Events

Jun 28, 2017
12:00 PM

 

Abstract

It is estimated that half of the deaths in the developed world stem from diseases that manifest with a fibroproliferative component.  For example atrial fibrillation, myocardial infarction, nonalcoholic steatohepatitis, pulmonary fibrosis, diabetic nephropathy, inflammatory bowel disease, scleroderma, atherosclerosis, muscular dystrophy all involve fibrosis of the heart, liver, lung, kidneys, intestine, skin, blood vessels, and muscles, respectively.  Pro-fibrotic pathways are increasingly the subject of existing and novel therapeutic interventions to treat these diseases.  However the available tools for detecting and quantifying fibrosis and for measuring disease change are often absent or inadequate.  Biopsy remains the gold standard in many diseases, but biopsy is invasive, suffers sampling error, has complications, and is not suited to repeat studies.  Existing imaging techniques are inadequate or limited to advanced disease.  None of the existing techniques can distinguish active fibrosis (fibrogenesis) from stable scar.  Our lab has been developing PET and MR molecular probes to detect and stage fibrosis and to monitor response to treatment, and have applied these probes to quantify fibrosis in the liver, heart, lung, and in fibrotic tumor stroma.  Further, we have developed a novel approach to distinguish active fibrogenesis from stable disease.  In this lecture we will describe our efforts in imaging fibrosis and fibrogenesis in a range of animal models of disease and in different organ systems, as well as the translational opportunities provided by these molecular probes.

About the Speaker

Peter Caravan is the Head of the Translational Molecular Imaging Lab and Director of the Institute for Innovation in Imaging (I3) at Massachusetts General Hospital (MGH), as well as Associate Professor of Radiology at Harvard Medical School (HMS).  He comes from Bay Roberts, Newfoundland, Canada and received his education in Canada (B.Sc. (Hons) from Acadia University and Ph.D. in Chemistry from the University of British Columbia), followed by post-doctoral studies at the EPFL in Lausanne, Switzerland.  Dr.
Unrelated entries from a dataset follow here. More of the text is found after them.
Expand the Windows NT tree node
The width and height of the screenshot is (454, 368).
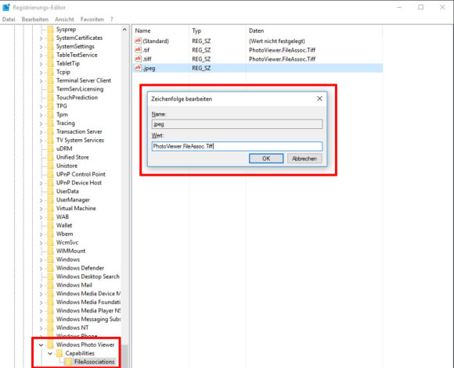41,328
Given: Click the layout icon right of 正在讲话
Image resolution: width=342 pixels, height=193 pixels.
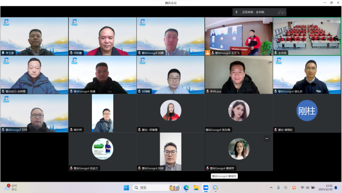Looking at the screenshot, I should click(281, 12).
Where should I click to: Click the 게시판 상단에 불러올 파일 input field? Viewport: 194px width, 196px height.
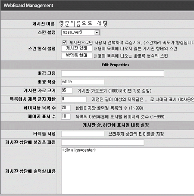103,143
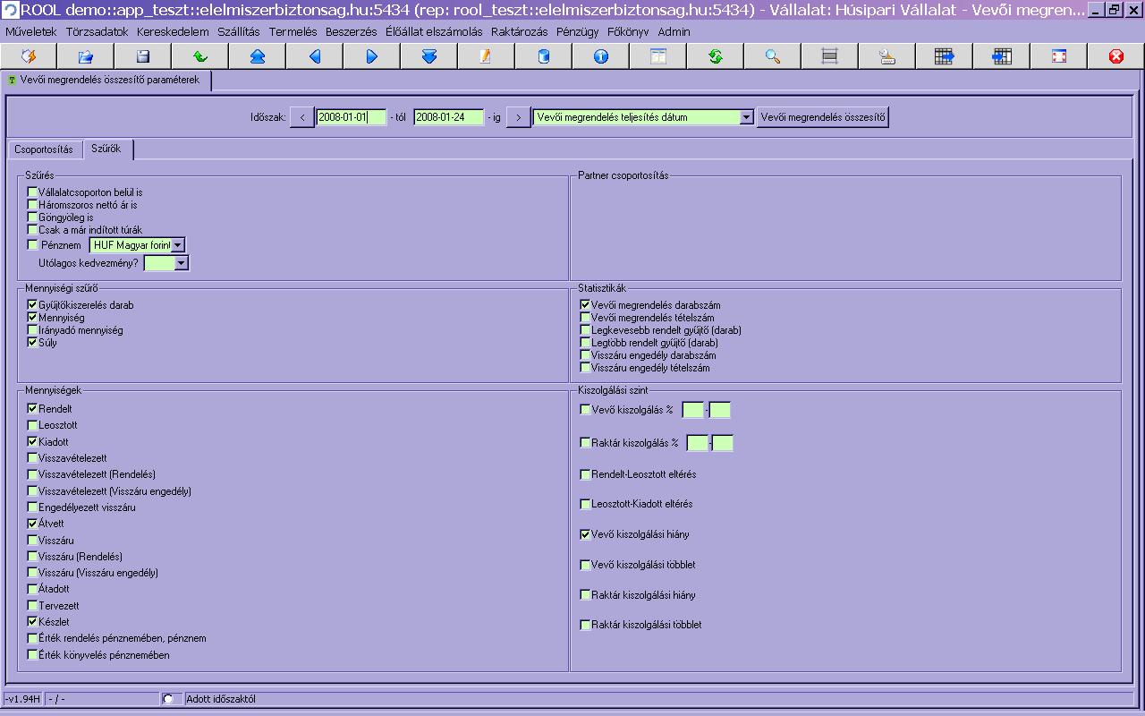
Task: Click the red X close toolbar icon
Action: (x=1115, y=56)
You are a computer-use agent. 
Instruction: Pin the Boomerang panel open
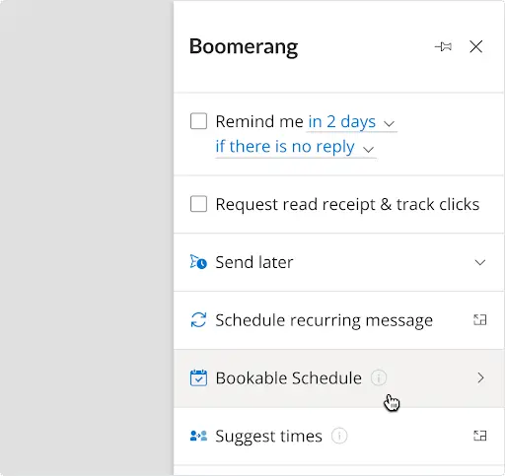(x=443, y=46)

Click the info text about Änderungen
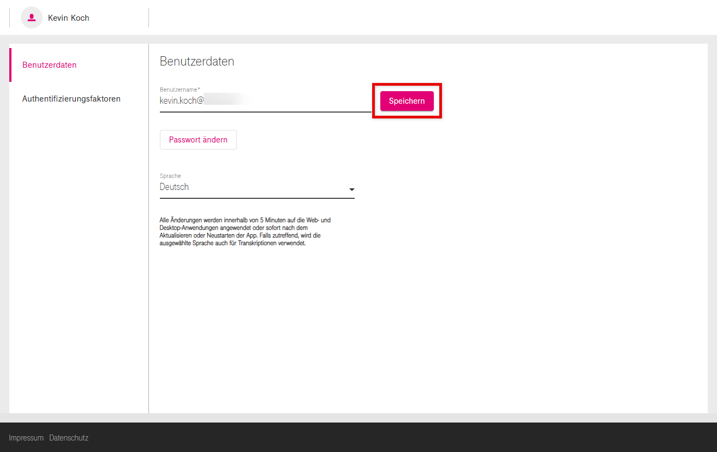coord(245,232)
Caravan’s broad interests are in the development of novel molecular probes for use in positron emission tomography (PET) and magnetic resonance (MR) imaging, application to disease detection, staging and treatment monitoring, and ultimate translation to clinical practice.  Prior to joining MGH/HMS in 2007, he worked in industry developing targeted MR probes such as MS-325 (gadofosveset, FDA approved) and EP-2104R, the first molecular MR imaging probe to enter human clinical trials.  At MGH/HMS he invented and translated the PET probe 64Cu-FBP8 currently in human clinical trials for detection of thrombosis (blood clots).